Answer these questions about the text below:
1. With which company was the JV to manufacture rough terrain and truck cranes?
2. About how many stations does the Indian rail network have?
3. By what year is Indian Railways looking to electrify its entire network?

TEXT
========================
High-end construction equipment is facing challenges in terms of imports from low-cost manufacturing countries that are expanding their distribution centres and after-sales network in India. Although these multi-national imports have been considered to be a threat, quality consciousness among Indian consumers will curb large-scale imports. The foreign players are expected to drive competition against Indian construction equipment exports in the developed markets also. We are able to mitigate the threat being well placed in the segments we serve, particularly after the JV with Tadano to manufacture rough terrain and truck cranes.

ECE Outlook

The ongoing second wave has adversely affected our production due to the shortage of certain critical items, including industrial oxygen. We expect the situation to stabilise and the segment to grow in the higher single digit during FY 2021-22. We foresee further expansion in our margins, led by our longterm strategic operating metrics and cost control measures undertaken over the past years.

On the longer horizon, the Indian government proposing significant spend on infrastructure also opens up multiple new opportunities. We endeavour to leverage high-end cranes and expand our network in the existing geographies while augmenting our export footprint through collaborations and cross-business synergies.

Railway Components Industry10

India, with the worlds largest under single management and overall fourth largest railway system, is only behind the US, Russia and China which have more than three times Indias land area. Indian Railways is the single largest employer in the country and eighth largest in the world, employing close to 1.4 million people.

The Indian rail network has 123,542 km of total tracks over a 67,415 km route and about 7,300 stations. The railways run close to 13,000 passenger trains that carry over 23 million passengers daily on average and carries 3 MT plus of freight daily. Despite the COVID-19 challenges, Indian Railways closed FY 2020-21 with record freight loading of ~1233 MT and earning of Rs.1,17,386 crores.

10 World Bank, Invest India, IBEF

The Railway component industry is intrinsically correlated to Indian Railways spending and has become increasingly indigenous over the years. The governments recent AatmaNirbhar Abhiyan provides a further boost to the homegrown business in the segment. The Railway component industry, as the name suggests, caters to the railway industry, and is directly correlated to its performance.

Railway Components Industry


We expect a strong recovery in the segment after a slowdown in tendering due to the pandemic. The mid to long-term factors remain strong, supported by a slew of expansion and upgradation projects being undertaken by the Indian Railways. The industry also continues to be buoyed by increasing urbanisation, rising disposable incomes across rural and urban India, and growing industrialisation across the country along with private sector participation.

Indian Railways aims to add 1.5% to the countrys GDP by building infrastructure to support 40% modal freight share of the economy. Two Dedicated Freight Corridors (DFCs) have been fast tracked, while three new DFCs were announced in the current year FY 2021-22 Budget. Indian Railways is looking to electrify the entire network by 2025, which will lead to energy savings of US$1.55 billion. The government has also prepared the National Rail Plan 2030 focused on infrastructure development.

In recent years, the Government of India has undertaken multiple policy changes, making the sector more investor- friendly policies, and is looking at increased interest in the form of foreign direct investment and public-private-partnerships. All these factors set the industry on a strong growth trajectory.

Railway Equipment Division (RED)
========================
INPUT DATA
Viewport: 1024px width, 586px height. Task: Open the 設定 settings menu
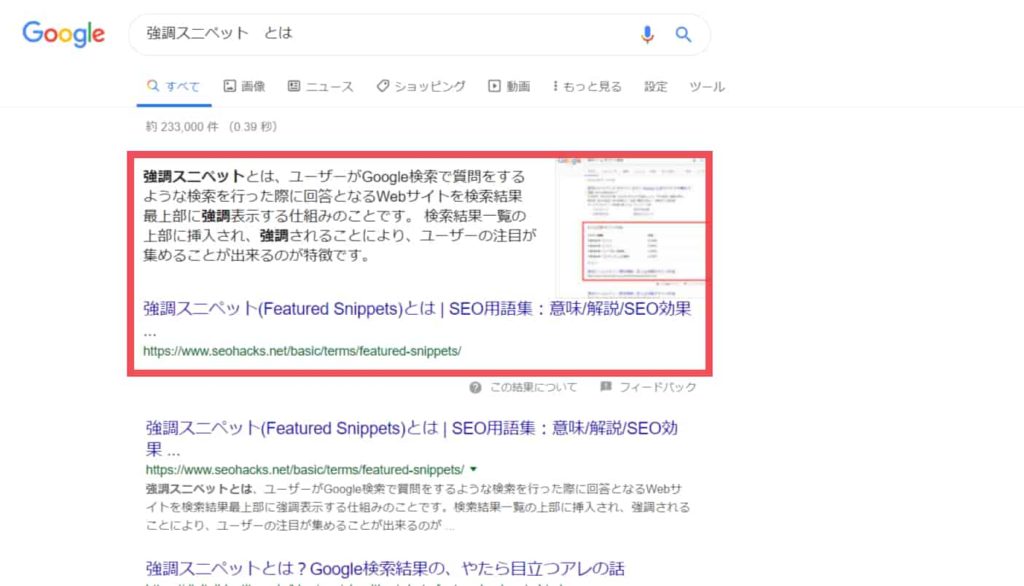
========================
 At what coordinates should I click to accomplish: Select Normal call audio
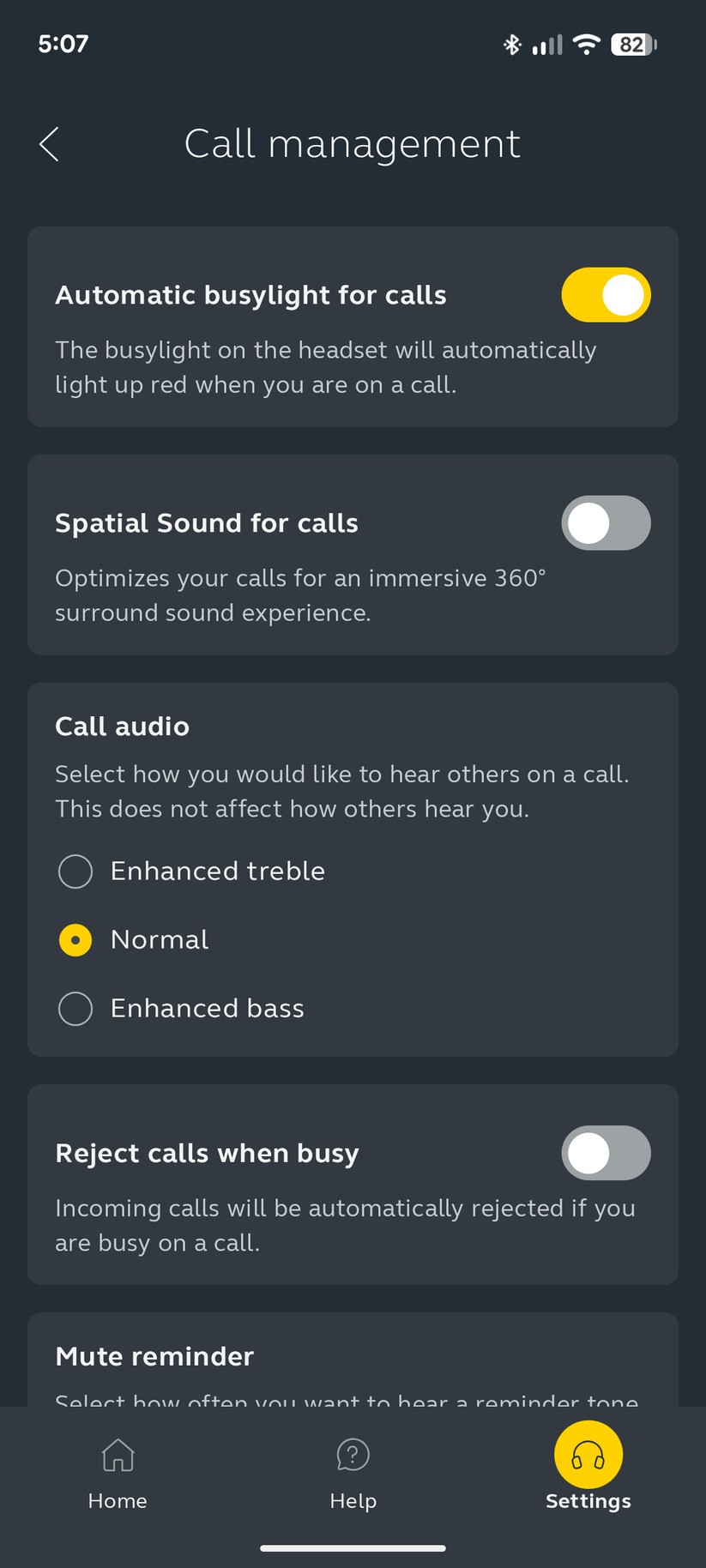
========================
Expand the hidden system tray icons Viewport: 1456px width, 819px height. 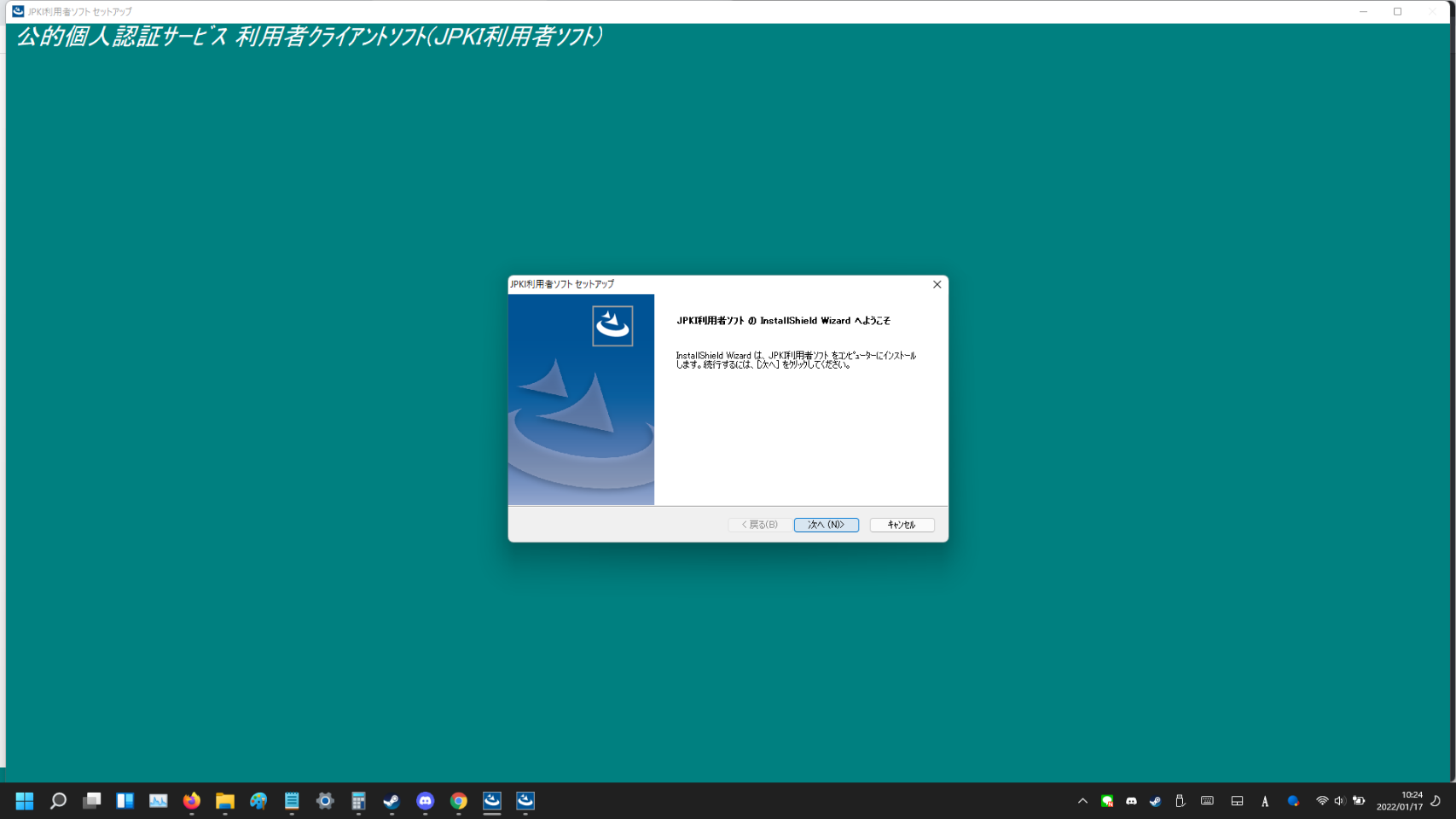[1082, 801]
========================
RESPONSE FOR THIS EXERCISE
1. Tadano
2. About 7,300
3. 2025